Incremental and Distributed

Keywords: Redis encoding Windows pip

day14~Incremental and Distributed

Yesterday's review:

1. Installation of redis

1. Unzip the installation package into a folder, such as D: redis, where you will see all redis files
 2. Add this folder to system environment variables
 3. Enter cmd in the address bar of the decompressed file directory, redis-server. / redis. windows. conf in the cmd window, and then return. If the following picture appears, the redis installation is successful.

[Img-shSyltG1-15662179351 (C: Users Administrator AppData Roaming Typora typora-user-images 50167.png)]

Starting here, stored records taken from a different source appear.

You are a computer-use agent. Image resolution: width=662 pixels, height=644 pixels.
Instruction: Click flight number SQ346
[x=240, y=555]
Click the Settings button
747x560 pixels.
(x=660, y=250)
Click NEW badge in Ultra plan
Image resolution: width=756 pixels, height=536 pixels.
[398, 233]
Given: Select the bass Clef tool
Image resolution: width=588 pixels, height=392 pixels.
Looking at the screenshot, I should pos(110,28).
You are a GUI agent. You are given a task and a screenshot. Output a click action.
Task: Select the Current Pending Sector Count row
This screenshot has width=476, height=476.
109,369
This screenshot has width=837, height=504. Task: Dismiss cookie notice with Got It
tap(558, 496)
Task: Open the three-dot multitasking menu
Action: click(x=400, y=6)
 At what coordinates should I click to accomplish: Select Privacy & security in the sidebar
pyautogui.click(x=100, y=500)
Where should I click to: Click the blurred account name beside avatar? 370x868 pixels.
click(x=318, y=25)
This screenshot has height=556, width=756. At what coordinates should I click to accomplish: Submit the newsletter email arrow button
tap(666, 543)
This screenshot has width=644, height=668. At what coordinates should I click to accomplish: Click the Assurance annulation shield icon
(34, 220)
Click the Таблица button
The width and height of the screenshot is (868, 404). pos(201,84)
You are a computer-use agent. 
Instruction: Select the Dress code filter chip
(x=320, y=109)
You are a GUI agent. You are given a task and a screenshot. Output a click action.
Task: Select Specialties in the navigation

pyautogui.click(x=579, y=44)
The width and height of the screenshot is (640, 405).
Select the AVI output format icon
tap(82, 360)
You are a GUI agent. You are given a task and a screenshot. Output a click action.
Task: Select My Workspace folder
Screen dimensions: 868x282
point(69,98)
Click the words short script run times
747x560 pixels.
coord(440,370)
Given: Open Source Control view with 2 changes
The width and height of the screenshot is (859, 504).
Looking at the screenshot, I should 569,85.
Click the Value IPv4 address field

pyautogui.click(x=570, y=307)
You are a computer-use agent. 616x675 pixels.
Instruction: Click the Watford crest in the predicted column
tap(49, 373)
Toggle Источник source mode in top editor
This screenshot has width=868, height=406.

2. Crawl Spider-based data crawling

# Project creation
scrapy startproject projectname
scrapy genspider -t crawl spidername www.baidu.com
# crawlspider data crawling:
- CrawlSpider is a reptile, a subclass of scrapy.spider, which is more powerful than spider.
- CrawlSpider's mechanism:
    - Connection extractor: Connection extraction can be performed according to specified rules
    - Rule parser: More specified rules for parsing response data
# Case study: Crawl the joke network depth data based on CrawlSpider, grab the joke title and content, and store it in MongoDB
# item encoding:
import scrapy
class JokeItem(scrapy.Item):
    title = scrapy.Field()
    content = scrapy.Field()
# spider coding:
import scrapy
from scrapy.linkextractors import LinkExtractor
from scrapy.spiders import CrawlSpider, Rule
from..items import JokeItem


class ZSpider(CrawlSpider):
    name = 'z'
    # allowed_domains = ['www.baidu.com']
    start_urls = ['http://xiaohua.zol.com.cn/lengxiaohua/']
    link = LinkExtractor(allow=r'/lengxiaohua/\d+.html')
    link_detail = LinkExtractor(allow=r'.*?\d+\.html')
    rules = (
        Rule(link, callback='parse_item', follow=True),
        Rule(link_detail, callback='parse_detail'),
    )

    def parse_item(self, response):
        pass

    def parse_detail(self, response):
        title = response.xpath('//h1[@class="article-title"]/text()').extract_first()
        content = response.xpath('//div[@class="article-text"]//text()').extract()
        content = ''.join(content)

        if title and content:
            item = JokeItem()
            item["title"] = title
            item["content"] = content
            print(dict(item))
            yield item
# pipeline coding:
class JokePipeline(object):

    def __init__(self, mongo_uri, mongo_db):
        self.mongo_uri = mongo_uri
        self.mongo_db = mongo_db

    @classmethod
    def from_crawler(cls, crawler):
        return cls(
            mongo_uri=crawler.settings.get('MONGO_URI'),
            mongo_db=crawler.settings.get('MONGO_DB')
        )

    def open_spider(self, spider):
        self.client = pymongo.MongoClient(self.mongo_uri)
        self.db = self.client[self.mongo_db]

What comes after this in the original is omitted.